§ SOURCE PASSAGE:
Hazards of Lead Acid Battery: Acid spillage & Contamination
Lead acid batteries are the most common large-capacity rechargeable batteries. They are very popular because they are highly reliable & almost 100% recyclable. Lead acid batteries are extremely economical also, and this makes the battery indispensable source of electrical power for automobiles, electrical vehicles, forklifts, marine and uninterruptible power supplies (UPS).
Lead acid batteries are usually filled with an electrolyte solution containing sulphuric acid. This is a very corrosive chemical (pH<2) which can permanently damage the eyes and produce serious chemical burns to the skin. Sulphuric acid is also poisonous, if swallowed. The lead alloys found in batteries are also harmful to humans and can seriously damage the environment.
When working with battery acid, the following precautions must be taken:
1. Wear the proper personal protective equipment (PPE), specifically splash-proof goggles, acid resistant lab coat or apron, safety shoes and rubber gloves. A face shield must also be worn when refilling batteries with electrolytes.
2. Keep handy a bucket of cold water near to your work area. Water mixed with little amount of caustic soda (baking soda) is a good alternate to neutralise any accidental acid spillage or leakage from battery.
3. Use non-metallic containers and funnels.
4. Use extreme care to avoid spilling or splashing the sulphuric acid solution
Characteristics of lead acid battery electrolyte (35% H2SO4 / 65% water)
In case of accidental spillage of electrolyte form lead acid battery
1. Contain the spill with absorbents such as universal pads, hazmat pads, sand, earth or vermiculite.
2. Remove the absorbents once it has soaked up the acid/electrolyte.
3. Clean up spilled acid safely with an acid neutralizer and then with large volumes of water to rinse the area.
4. Safely dispose of any contaminated material as chemical waste
5. For any large amount of electrolyte spillage contact local authorities of pollution board.
First Aid Measures
• Contact with skin
1. Flush the contaminated area, as quickly as possible, with gently flowing lukewarm water for at least 30 minutes; if any irritation persists, repeat flushing.
2. Under running water, remove contaminated clothing, shoes and other leather goods (e.g., watchbands, belts); discard any contaminated clothing, shoes, etc.
3. Seek medical treatment if required.
• Contact with eyes
1. Immediately flush the contaminated eye(s) with gently flowing lukewarm water for at least 30 minutes while holding the eyelid(s) open.
2. If any irritation persists, repeat flushing and seek medical treatment immediately
Disposal of Lead Acid Battery
Heavy metals found in lead acid batteries are toxic to wildlife and can contaminate food and water supplies. Sulphuric acid (electrolyte) spilled from lead acid batteries is corrosive to skin, affects plant survival and leaches metals from other landfilled garbage. Therefore, lead acid batteries are considered as hazardous waste and shall not be placed into regular garbage. Even though the battery components are recyclable, vented lead acid batteries shall not be disposed-off in dustbins/trash-can. Used lead acid battery must be returned to authorised battery dealers / designated collection centres / registered recyclers only.

§ SUPPLIED RECORDS:

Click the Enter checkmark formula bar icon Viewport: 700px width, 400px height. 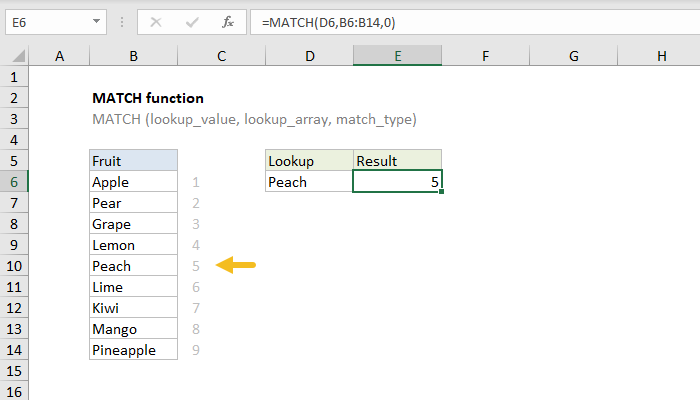coord(191,21)
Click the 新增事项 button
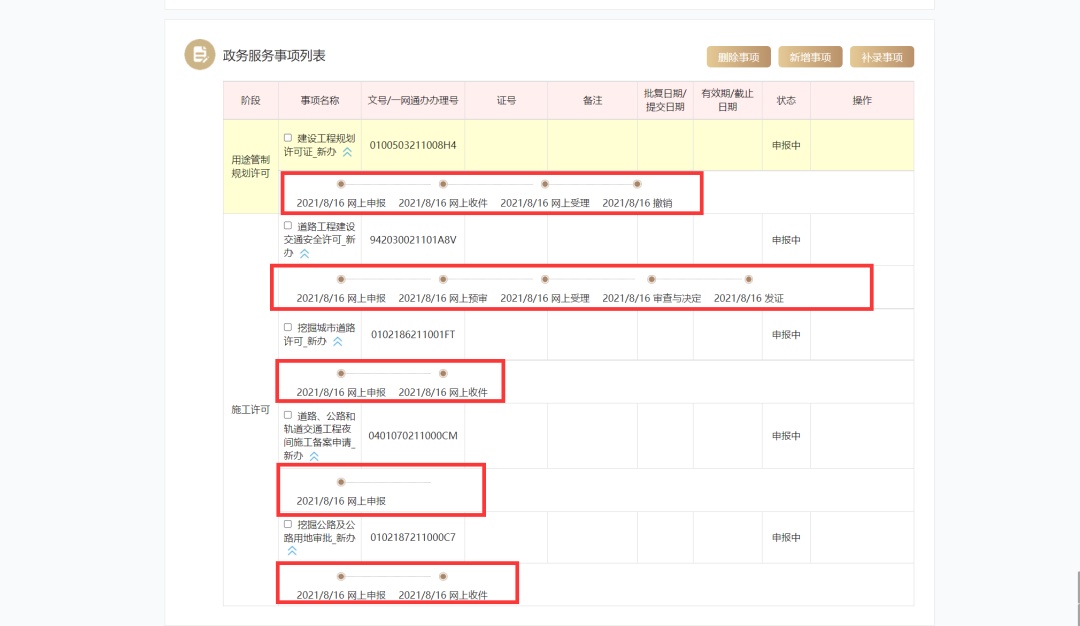The image size is (1080, 626). click(x=810, y=57)
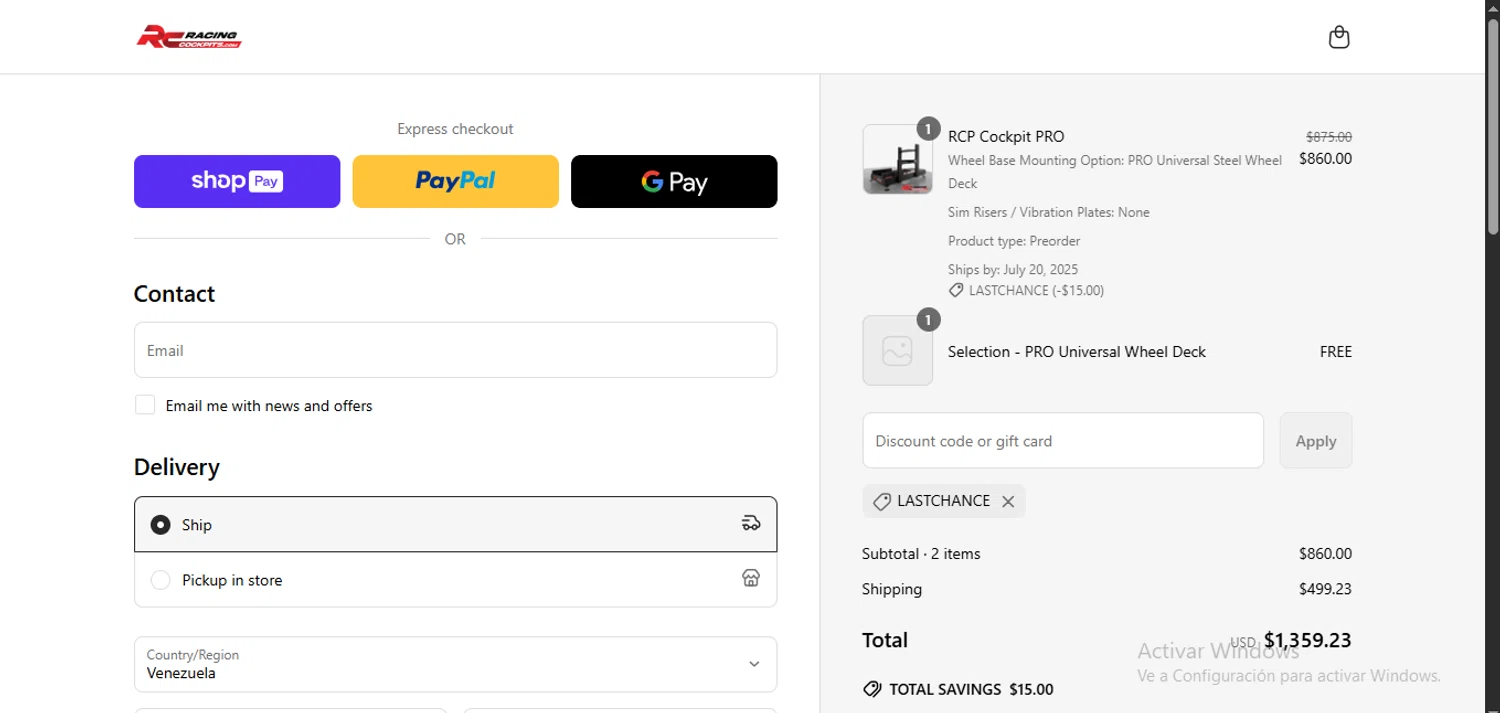Check out using PayPal
The height and width of the screenshot is (713, 1500).
coord(455,181)
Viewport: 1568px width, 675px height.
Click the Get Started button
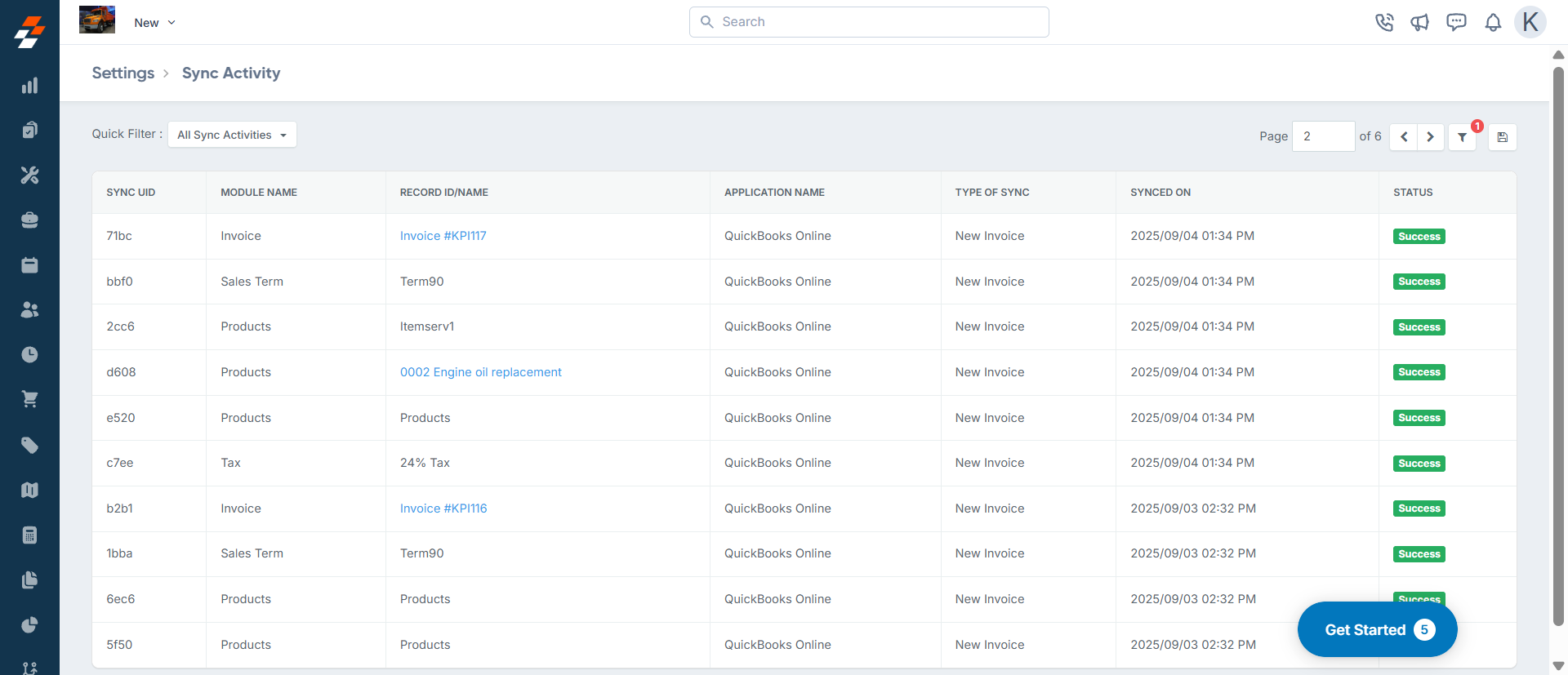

§ EXERCISE REQUIREMENTS:
Answer these from the lead acid battery text:
1. What pH does the text give for the sulphuric acid electrolyte?
2. For how long should skin that acid has touched be flushed with lukewarm water?
3. To whom must used lead acid batteries be returned?

§ EXERCISE SOLUTION:
1. Less than 2 (pH<2).
2. At least 30 minutes.
3. Only to authorised battery dealers, designated collection centres, or registered recyclers.